As you slowly scroll this website, the text will appear on alternate sides of the screen, giving you a slow and gradual explanation of the image in the center.

"Big-bang", no...
With time and the advancement in technology we, as a species, arrive at a new understanding of the natural world - including far distant space. Far distant space, that our ancestors had no concept of.

As I read more, over the years, there are a continuous number of "big-bang" events. These are natural phenomena beyond our earth's atmosphere. We come to observe this natural cycle of energy and matter, in a never ending cycle. It appears to be regional in parts of distant space. events occur that lead to the demise of stars and planets. There are events that lead to the creation of new planets and stars. These events happen over BILLIONS of years, a time scale that our human existence commonly is in DENIAL OF. As a "species" we are "self-centred", certain that our personal "life" is of some great importance, What we observe in these recent decades, is that this is not the case. 
One example to illustrate the "time-scale" is this.  Hold your arms out on each side of your body. At the far tips of your hands on either side, your fingernails extend. Now imagine taking a nail file and stroking the tip of the farthest nail. 
The fully extended arms represent the age of our planet.
The single stroke of the nail file at the extended finger tip represents "human existence" on this planet.
Will a single stroke of the nail file, you have removed our entire human existence on the face of this planet.

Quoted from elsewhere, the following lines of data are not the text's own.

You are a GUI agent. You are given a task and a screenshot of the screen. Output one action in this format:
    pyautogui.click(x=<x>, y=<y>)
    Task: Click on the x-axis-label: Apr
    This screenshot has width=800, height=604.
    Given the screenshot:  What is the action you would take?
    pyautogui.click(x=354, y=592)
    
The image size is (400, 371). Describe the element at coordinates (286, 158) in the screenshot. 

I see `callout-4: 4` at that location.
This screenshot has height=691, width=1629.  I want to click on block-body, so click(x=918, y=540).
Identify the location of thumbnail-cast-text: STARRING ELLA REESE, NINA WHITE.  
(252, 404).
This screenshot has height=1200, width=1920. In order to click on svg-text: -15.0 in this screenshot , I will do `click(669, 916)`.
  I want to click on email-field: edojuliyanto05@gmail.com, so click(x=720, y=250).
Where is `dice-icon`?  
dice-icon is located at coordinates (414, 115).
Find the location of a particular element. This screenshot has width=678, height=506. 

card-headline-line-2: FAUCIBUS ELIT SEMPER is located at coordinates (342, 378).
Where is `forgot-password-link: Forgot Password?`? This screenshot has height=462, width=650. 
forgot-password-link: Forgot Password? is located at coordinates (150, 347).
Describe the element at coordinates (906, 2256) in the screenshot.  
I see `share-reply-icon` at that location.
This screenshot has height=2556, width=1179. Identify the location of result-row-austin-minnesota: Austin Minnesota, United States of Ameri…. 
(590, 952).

What we observe far off in distant space are events that happen during multiple time frames that would be measured by the distance to the fingertips of your extended arms. Let's call this "extended arm" time frame a "celestial year". We as a species are insignificant.
Our hereditary concept of afterlife appears to have no place in this time frame. We exist, and someday we will no longer exist. We are  but bugs in a slow moving storm of transitions of energy and matter. 
/h



“Black holes are enormous sources of energy in the universe, and that is because material falls into the black hole. As it does so, it goes faster, and if it collides, those collisions can take kinetic energy and turn it into radiation. In terms of the lifecycle of a galaxy, the black hole at the center plays a major part in how the galaxy evolves.”